One problem that's partially being illuminated by the Williamson hiring is that we're not sure what purpose we want opinion section editors to adopt. Some of the critics of Williamson's hiring note that, as a Never-Trump Republican, he's actually not reflective of conservative ideology as it's currently practiced -- wouldn't ideological diversity better be served by hiring an avowed Trump defender? But of course one can feel the anxiety in that sentence even as it's written -- do we really want the views of avid Trump supporters (Muslim ban, "shithole countries", and all) gracing more prominent media outlets? No, because we think it would legitimate them.

But if Williamson can't be defended as a reflective hire -- and a #NeverTrump Republican by definition isn't reflective (if even a fifth of American conservatives were of this ilk, Hillary Clinton wins in a landslide) -- he has to be justified based on legitimation. Yet it's really hard to justify him along that metric either. Certainly, the usual bromides about hearing "alternative points of view" won't do on their own. We need to know why "hang one quarter of American women" is the sort of keen social insight that is worthwhile on it's own right -- not simply as a "different" view but as an independently justifiable one.

So what do we want? The reflective case has one thing going for it, and that's that it would represent an honest portrayal of the state of conservative argumentation in America today -- which doesn't even carry Williamson's patina of #NeverTrump-ism. Yet going that route would have to mean consciously abandoning any legitimation justification for their publication -- and most editors don't really want to write that out of their job description. The fetishization of an objectively tiny branch of contemporary conservatism -- acting as if it is of more than trivial social influence -- is I think primarily grounded on how they let us deny what is before our eyes.

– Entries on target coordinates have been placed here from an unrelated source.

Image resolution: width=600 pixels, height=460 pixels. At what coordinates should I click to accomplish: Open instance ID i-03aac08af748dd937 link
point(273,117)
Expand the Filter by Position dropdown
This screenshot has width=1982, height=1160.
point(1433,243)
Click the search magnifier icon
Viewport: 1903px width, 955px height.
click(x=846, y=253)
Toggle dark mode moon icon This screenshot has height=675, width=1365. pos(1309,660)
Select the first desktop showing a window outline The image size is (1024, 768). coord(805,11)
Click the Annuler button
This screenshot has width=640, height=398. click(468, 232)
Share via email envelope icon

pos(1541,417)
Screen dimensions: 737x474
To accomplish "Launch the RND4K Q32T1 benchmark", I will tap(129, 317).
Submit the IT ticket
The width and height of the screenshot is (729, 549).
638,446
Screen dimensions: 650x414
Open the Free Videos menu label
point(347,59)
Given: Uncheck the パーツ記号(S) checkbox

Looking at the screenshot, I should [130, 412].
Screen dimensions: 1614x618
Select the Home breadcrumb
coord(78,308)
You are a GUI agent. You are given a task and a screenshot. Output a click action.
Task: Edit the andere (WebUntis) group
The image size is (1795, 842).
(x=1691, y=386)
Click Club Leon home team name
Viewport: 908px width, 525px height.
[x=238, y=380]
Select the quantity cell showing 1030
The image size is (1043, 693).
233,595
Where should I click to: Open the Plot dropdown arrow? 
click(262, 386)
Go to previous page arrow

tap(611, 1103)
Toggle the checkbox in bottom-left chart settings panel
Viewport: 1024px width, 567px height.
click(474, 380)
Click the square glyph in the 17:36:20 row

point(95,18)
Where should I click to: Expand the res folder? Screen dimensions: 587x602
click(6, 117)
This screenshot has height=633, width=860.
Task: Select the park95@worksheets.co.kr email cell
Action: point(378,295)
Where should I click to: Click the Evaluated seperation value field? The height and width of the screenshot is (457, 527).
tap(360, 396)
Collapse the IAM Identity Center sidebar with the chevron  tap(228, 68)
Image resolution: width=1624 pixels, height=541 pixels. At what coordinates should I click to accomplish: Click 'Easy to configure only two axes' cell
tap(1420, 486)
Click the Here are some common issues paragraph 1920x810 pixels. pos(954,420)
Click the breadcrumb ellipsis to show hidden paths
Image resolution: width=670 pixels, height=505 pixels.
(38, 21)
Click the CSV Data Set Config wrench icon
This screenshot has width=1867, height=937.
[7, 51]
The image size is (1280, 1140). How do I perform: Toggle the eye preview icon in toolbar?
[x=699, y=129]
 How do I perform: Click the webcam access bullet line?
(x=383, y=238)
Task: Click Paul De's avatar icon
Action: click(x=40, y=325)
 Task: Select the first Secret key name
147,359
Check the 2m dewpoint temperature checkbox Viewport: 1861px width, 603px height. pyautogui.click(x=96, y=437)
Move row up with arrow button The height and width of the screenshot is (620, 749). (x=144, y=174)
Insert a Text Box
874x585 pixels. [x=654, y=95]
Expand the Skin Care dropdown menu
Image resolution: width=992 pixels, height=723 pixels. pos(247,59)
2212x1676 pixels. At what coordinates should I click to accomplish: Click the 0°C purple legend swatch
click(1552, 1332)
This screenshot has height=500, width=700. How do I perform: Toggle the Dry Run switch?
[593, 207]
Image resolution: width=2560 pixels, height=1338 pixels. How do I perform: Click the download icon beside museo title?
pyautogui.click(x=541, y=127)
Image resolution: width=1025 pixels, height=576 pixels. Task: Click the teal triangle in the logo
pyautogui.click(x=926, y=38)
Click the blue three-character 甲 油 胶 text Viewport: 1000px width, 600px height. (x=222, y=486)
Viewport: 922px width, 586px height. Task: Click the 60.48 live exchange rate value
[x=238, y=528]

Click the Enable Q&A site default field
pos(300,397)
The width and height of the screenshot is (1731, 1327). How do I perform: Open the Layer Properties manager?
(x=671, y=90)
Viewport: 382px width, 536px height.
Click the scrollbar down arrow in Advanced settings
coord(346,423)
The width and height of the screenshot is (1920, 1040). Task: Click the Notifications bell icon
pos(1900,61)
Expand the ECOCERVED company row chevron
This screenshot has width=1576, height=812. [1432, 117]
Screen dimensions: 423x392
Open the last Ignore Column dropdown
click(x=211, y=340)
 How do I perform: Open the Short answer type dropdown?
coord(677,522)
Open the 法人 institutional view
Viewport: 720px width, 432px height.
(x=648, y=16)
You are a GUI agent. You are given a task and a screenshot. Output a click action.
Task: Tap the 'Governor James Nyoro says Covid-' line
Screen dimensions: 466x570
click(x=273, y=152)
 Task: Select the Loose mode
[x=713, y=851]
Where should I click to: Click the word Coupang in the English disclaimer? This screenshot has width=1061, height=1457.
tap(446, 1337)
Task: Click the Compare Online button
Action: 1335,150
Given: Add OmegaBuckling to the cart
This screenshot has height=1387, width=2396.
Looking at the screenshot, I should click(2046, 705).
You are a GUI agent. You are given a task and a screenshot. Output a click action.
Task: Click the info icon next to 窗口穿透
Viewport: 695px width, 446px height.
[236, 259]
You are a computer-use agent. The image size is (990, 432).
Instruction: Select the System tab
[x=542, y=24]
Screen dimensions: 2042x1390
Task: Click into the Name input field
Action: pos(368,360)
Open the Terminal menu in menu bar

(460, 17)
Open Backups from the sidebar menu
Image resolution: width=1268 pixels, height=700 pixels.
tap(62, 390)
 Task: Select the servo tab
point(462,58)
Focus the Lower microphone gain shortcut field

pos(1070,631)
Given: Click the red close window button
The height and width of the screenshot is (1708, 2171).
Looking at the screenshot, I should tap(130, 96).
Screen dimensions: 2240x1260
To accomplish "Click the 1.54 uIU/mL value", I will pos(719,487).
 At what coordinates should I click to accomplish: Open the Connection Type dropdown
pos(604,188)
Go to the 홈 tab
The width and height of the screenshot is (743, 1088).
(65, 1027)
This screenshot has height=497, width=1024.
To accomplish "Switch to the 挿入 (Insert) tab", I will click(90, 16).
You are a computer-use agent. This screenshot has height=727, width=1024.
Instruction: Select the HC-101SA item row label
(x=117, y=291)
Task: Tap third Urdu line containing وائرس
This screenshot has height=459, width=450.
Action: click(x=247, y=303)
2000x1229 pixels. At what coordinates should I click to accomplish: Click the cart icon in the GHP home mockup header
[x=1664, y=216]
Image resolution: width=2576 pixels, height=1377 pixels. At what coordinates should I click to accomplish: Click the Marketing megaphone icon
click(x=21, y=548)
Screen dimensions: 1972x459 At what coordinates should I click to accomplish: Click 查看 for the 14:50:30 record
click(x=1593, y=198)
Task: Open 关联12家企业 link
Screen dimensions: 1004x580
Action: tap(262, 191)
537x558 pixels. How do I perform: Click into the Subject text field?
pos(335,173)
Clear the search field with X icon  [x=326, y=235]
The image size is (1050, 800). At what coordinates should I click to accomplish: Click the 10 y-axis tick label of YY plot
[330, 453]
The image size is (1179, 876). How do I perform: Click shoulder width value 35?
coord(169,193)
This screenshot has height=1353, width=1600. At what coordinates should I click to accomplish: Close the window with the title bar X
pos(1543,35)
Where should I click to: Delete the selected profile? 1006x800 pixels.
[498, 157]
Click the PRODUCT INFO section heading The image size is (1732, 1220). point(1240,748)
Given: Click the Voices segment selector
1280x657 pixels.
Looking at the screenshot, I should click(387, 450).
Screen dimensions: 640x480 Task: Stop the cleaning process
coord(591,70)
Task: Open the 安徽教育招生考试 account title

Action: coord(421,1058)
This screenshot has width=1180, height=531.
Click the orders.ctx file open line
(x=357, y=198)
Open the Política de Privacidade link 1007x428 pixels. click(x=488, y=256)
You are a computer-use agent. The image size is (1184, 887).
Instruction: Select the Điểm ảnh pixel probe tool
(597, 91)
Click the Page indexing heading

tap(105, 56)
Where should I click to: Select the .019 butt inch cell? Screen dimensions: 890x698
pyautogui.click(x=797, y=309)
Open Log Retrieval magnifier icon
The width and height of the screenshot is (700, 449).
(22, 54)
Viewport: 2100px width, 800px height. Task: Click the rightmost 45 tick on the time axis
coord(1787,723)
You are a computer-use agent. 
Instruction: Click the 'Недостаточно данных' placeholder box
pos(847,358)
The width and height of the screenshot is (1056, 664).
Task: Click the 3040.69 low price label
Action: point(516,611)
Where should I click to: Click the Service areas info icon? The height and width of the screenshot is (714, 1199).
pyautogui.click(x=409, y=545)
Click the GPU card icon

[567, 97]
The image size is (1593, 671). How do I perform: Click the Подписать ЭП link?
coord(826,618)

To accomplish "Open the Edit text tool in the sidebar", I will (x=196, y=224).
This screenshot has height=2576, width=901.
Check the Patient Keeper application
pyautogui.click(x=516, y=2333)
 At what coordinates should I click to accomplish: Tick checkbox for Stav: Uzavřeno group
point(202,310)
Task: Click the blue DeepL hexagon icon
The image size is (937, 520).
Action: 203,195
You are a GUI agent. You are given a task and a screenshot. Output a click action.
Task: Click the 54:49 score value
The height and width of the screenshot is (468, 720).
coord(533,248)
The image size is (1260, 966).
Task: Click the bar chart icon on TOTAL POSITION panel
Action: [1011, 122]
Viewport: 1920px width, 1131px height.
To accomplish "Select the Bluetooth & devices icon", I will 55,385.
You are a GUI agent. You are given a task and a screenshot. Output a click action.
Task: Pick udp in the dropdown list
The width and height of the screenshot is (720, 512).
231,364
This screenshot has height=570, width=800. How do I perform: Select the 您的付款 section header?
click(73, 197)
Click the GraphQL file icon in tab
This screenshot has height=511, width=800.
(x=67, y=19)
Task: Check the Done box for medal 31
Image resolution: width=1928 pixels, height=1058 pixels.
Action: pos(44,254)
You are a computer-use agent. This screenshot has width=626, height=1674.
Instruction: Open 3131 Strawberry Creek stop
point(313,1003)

Seth Mandel suggests that one reason conservatives are skeptical of this reaction to Williamson is that -- even though some of the criticisms of him hold water in isolation -- it seems to happen to every conservative who joins a mainstream media outlet (cf. Bret Stephens). But the problem is that, given the state of conservatism today, an attempt to find a remotely representative yet not-terrible conservative voice will start to look like an error theory: it's possible in concept to imagine a representative conservative argument worthy of legitimation, but in practice none of them will qualify. Given where conservatism's center of gravity is right now, even if you step a standard deviation off the middle of the bell-curve, you're still likely to encounter at goodly chunk of the (again, wholly mainstream) conservative pathologies -- like "execute women" (Williamson) or "science is a hoax" (Stephens).  But there's no reason -- at least once we stop grading conservatives on a curve -- why "I don't like Trump, but global warming is made up" should be thought to count as a good argument.

The sad fact is, the mean, median, and modal conservative argument in American politics today is not some deeply Burkean reflection on the need for cautious change and considered ponderings about the continuing legacy of racism coupled with healthy respect for historical American traditions. It is deep-set, gutter-level racism and xenophobia of the sort which gleefully catapults a know-nothing slur-tossing conspiracy theorist to the Oval Office and continues to enthusiastically back him to this very day. That's not fringe, that's central. We might be able to justify printing such views on the grounds that it's important to be crystal clear about what American conservatives actually believe. But if that's the rationale, there's no reason why editors should try to gussie them up to make them seem more considered and legitimate than they are on their own merits.